Modern vehicles contain an increasing number of computers and other components connected to the Internet. Some of them, such as keyless entry devices, ignition control, and tire pressure monitoring also have wireless access. Although manufacturers do make an effort to limit the interaction between these systems, the level of connectivity present in modern vehicles provides a way for hackers to remotely attack the controls and systems of these vehicles.
And the problem isn’t just limited to the actual vehicle. The FBI warned that third-party devices that connect to vehicles, such as through diagnostics ports, could also introduce new vulnerabilities. In particular, the feds warned that functions within mobile devices such as mobile phones, tablets, or other third-party devices could allow a cybercriminal to gain remote access to a car’s controller network or the data stored on the vehicle.
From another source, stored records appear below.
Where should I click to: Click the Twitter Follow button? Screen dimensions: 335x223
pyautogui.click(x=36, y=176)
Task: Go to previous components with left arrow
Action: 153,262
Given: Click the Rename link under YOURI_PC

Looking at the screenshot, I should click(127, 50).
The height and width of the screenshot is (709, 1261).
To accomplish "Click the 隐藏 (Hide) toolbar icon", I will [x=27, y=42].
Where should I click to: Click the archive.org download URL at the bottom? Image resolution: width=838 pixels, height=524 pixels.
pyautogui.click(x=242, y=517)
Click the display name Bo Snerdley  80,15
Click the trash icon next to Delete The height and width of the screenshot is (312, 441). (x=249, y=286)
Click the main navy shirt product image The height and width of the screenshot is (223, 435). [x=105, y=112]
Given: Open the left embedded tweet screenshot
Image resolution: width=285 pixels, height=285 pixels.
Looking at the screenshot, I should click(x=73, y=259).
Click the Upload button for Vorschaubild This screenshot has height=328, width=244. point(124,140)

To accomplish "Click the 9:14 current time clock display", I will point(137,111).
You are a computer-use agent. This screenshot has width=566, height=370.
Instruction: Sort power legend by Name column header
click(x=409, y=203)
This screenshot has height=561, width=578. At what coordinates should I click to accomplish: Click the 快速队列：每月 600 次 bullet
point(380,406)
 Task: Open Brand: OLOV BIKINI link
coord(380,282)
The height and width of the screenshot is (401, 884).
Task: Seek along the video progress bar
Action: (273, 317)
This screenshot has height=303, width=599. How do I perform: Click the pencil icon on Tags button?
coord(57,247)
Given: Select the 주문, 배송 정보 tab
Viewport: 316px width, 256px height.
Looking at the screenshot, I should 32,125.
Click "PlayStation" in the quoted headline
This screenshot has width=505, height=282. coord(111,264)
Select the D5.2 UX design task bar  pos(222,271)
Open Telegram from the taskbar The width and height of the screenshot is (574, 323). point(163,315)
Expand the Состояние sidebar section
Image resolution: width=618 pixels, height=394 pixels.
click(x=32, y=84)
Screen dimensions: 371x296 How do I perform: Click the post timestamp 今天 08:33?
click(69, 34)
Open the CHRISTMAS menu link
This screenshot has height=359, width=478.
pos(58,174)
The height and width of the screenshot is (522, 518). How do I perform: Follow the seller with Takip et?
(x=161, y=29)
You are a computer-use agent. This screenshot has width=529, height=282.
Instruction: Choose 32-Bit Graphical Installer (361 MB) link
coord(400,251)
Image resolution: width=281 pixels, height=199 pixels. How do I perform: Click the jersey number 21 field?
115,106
“Although vulnerabilities may not always result in an attacker being able to access all parts of the system, the safety risk to consumers could increase significantly if the access involves the ability to manipulate critical vehicle control systems;” the FBI said.
Hacking the API
Just last month, security researchers demonstrated that they were able to exploit a flaw in the API used by the Nissan Leaf for its iOS and Android apps to remotely gain access to a vehicle’s climate controls and the data about recent trips. While not life threatening, a hacker could use the exploit to drain the vehicle’s battery while it’s parked or learn other facts about the driver based on the car's travel history.
Last year, another team of researchers identified a number of vulnerabilities in the radio module of the 2014 Jeep Grand Cherokee. The researchers were able to gain remote access to some of the vehicle’s critical functions, such as steering and braking, leading to potentially life-threatening situations.
The security vulnerabilities were enough to force a 1.4 million vehicle recall. “The number of vehicles that were vulnerable were in the hundreds of thousands,” the researchers said in a white paper published in August.